======== Recorded information ========

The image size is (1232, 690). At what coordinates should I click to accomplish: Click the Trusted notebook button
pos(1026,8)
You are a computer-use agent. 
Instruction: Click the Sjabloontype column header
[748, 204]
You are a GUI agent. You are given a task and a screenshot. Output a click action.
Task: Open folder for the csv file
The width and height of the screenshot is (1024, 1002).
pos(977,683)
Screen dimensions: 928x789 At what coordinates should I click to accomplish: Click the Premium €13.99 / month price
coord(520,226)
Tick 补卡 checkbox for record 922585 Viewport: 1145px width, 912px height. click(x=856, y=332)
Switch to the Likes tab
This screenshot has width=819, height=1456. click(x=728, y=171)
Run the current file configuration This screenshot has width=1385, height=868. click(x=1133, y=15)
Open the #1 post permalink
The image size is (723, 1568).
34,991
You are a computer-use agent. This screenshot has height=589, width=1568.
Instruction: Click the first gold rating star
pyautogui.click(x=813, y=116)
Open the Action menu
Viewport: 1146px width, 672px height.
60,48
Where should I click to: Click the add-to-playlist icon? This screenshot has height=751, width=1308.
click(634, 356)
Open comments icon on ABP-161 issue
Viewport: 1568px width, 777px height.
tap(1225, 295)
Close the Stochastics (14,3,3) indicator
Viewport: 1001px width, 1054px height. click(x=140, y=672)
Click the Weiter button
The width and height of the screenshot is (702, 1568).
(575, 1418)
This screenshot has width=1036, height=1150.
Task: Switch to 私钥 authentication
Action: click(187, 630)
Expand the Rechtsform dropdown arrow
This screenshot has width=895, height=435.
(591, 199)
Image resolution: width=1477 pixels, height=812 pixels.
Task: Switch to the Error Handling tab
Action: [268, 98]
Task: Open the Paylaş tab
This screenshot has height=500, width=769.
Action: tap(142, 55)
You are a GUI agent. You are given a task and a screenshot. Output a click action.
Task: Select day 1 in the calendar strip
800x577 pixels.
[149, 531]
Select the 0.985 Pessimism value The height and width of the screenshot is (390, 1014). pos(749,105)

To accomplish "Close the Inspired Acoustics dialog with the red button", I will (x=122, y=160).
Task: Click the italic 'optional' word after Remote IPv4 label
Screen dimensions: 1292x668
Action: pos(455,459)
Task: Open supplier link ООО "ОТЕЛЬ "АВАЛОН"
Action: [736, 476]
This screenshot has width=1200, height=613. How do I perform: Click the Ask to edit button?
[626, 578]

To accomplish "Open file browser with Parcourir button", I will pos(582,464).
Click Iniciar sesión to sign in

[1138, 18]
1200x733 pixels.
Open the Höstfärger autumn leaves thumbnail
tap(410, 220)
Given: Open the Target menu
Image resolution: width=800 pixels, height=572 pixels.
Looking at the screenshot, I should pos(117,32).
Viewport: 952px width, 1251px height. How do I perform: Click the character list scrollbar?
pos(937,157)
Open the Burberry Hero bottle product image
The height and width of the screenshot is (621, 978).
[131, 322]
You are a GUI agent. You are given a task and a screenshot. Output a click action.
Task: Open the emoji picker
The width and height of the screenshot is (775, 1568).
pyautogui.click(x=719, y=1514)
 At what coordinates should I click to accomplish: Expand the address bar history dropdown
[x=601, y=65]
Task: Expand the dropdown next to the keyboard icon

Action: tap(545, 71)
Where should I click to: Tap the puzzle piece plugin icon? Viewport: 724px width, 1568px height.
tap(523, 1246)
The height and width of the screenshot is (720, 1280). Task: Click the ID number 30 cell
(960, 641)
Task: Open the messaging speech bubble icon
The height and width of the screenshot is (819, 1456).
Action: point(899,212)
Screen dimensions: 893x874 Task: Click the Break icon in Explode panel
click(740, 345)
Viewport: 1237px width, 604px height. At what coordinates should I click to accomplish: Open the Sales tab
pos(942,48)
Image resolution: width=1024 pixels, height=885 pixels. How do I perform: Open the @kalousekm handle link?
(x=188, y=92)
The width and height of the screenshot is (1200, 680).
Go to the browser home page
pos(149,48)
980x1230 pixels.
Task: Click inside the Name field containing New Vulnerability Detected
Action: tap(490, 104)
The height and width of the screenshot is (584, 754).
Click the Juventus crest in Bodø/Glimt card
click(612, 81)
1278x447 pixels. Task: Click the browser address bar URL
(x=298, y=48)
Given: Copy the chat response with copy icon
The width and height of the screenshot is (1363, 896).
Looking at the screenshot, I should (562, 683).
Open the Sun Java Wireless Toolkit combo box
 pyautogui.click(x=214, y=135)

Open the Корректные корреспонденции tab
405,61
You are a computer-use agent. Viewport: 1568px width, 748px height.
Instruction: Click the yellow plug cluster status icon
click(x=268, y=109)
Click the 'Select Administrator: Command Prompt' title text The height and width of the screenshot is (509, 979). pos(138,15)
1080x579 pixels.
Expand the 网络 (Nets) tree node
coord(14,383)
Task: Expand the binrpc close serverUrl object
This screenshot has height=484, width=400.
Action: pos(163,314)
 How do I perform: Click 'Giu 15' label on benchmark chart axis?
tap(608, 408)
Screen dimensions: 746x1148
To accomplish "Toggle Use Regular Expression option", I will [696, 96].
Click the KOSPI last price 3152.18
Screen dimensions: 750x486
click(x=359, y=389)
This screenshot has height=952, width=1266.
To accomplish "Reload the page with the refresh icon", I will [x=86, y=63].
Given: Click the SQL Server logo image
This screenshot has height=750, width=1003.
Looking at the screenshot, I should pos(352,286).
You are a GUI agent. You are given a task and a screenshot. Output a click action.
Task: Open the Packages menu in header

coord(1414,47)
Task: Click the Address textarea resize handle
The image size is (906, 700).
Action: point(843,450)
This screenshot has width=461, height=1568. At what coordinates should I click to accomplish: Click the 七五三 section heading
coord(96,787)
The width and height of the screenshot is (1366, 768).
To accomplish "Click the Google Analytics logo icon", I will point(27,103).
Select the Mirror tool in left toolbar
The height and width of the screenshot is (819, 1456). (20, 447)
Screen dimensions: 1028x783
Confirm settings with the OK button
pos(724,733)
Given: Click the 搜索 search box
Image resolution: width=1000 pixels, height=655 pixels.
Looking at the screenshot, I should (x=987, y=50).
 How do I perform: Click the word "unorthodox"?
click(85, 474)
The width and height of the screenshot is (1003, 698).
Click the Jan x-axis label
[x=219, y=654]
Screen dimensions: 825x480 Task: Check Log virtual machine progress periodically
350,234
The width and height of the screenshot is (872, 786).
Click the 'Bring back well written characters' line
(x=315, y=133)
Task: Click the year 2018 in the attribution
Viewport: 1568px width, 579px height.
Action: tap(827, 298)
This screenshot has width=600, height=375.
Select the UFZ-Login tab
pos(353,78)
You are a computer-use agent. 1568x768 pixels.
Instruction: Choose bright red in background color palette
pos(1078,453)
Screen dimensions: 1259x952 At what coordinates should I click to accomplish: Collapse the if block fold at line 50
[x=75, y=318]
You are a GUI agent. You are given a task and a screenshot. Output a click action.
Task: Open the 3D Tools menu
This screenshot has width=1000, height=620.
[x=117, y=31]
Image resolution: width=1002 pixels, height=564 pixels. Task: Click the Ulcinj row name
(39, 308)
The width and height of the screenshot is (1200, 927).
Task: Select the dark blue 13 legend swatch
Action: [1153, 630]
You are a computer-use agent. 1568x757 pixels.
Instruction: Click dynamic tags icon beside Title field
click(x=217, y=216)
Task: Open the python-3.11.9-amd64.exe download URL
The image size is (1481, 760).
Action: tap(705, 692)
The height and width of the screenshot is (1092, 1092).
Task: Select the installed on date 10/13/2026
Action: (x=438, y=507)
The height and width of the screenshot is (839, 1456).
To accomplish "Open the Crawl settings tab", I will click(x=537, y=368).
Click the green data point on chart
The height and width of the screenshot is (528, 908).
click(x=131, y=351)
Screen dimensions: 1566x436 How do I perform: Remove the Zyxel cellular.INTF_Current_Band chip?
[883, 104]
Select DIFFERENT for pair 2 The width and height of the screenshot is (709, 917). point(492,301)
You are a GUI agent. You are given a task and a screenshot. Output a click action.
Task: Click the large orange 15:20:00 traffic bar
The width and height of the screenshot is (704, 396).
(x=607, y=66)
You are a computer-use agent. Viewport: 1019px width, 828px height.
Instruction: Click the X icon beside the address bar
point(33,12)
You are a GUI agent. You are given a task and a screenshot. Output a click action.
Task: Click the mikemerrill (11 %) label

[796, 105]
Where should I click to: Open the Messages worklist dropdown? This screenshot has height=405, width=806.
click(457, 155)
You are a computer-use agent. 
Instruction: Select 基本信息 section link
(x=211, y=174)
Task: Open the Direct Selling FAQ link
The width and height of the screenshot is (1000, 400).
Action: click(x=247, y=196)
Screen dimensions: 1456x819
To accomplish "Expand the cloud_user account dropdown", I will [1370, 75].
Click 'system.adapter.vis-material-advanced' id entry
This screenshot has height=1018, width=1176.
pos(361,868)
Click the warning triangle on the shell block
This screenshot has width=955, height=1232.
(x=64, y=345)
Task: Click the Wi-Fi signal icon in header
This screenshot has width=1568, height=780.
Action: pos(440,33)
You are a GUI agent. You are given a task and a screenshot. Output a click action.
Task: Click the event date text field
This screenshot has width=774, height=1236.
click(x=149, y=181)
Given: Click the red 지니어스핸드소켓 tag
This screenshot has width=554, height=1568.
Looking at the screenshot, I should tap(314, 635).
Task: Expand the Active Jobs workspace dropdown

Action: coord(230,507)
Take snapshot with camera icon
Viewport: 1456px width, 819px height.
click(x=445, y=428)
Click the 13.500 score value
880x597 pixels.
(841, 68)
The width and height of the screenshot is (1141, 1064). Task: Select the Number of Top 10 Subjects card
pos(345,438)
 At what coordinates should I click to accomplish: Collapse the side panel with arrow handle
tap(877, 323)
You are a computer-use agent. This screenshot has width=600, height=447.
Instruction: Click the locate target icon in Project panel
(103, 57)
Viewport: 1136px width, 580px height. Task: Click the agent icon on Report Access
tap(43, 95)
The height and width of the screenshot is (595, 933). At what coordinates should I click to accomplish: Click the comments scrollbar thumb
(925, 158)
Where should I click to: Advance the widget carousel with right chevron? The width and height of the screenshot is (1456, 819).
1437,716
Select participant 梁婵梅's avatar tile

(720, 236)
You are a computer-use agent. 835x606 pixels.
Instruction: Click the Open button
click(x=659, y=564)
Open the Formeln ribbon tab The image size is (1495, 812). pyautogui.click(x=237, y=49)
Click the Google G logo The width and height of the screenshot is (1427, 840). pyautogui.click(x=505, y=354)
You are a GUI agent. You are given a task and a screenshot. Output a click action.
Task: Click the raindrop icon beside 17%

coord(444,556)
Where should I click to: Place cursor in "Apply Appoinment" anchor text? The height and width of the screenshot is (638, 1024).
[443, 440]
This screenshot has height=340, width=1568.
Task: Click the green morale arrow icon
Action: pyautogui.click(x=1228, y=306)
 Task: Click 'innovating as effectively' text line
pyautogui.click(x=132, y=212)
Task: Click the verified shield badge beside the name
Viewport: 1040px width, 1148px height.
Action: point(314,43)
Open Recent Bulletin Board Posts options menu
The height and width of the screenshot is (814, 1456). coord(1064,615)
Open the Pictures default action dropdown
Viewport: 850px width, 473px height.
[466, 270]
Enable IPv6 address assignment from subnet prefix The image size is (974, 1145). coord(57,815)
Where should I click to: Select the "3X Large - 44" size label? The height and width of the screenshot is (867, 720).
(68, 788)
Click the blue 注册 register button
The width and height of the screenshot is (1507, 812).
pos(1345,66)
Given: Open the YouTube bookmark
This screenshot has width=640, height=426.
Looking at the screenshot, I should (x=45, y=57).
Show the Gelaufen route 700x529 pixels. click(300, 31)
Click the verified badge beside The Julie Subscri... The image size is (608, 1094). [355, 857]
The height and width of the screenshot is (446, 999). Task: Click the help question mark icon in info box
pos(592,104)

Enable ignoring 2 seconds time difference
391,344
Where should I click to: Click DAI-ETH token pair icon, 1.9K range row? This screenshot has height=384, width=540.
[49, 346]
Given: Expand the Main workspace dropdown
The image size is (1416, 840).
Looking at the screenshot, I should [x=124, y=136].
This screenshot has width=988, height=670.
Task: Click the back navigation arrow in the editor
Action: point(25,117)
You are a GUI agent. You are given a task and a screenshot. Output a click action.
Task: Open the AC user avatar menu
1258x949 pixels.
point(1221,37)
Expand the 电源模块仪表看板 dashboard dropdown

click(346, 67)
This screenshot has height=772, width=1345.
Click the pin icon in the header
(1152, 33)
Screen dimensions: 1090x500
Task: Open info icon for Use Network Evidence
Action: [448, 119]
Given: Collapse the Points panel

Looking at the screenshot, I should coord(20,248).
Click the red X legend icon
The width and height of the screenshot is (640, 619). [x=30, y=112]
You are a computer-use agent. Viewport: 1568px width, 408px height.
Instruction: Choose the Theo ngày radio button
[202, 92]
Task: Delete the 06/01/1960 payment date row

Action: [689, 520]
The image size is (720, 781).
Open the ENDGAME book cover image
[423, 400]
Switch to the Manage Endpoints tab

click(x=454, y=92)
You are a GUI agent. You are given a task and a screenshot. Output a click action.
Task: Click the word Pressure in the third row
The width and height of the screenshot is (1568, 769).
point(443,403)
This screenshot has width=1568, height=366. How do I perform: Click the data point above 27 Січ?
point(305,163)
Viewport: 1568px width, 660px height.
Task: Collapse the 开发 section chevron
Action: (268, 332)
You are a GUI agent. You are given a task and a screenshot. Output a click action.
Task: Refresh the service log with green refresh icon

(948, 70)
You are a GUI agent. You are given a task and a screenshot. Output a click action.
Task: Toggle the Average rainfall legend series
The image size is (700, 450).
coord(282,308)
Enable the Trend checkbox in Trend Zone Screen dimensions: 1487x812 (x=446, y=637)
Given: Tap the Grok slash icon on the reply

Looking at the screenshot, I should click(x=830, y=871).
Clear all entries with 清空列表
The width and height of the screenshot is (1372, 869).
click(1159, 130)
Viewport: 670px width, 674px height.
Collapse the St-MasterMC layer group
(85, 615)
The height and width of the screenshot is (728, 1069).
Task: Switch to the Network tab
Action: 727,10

========

** What to work on **
From the entries above, copy out each line that contains the word "Google".

** Task answer **
To accomplish "Click the Google Analytics logo icon", I will point(27,103).
Click the Google G logo The width and height of the screenshot is (1427, 840). pyautogui.click(x=505, y=354)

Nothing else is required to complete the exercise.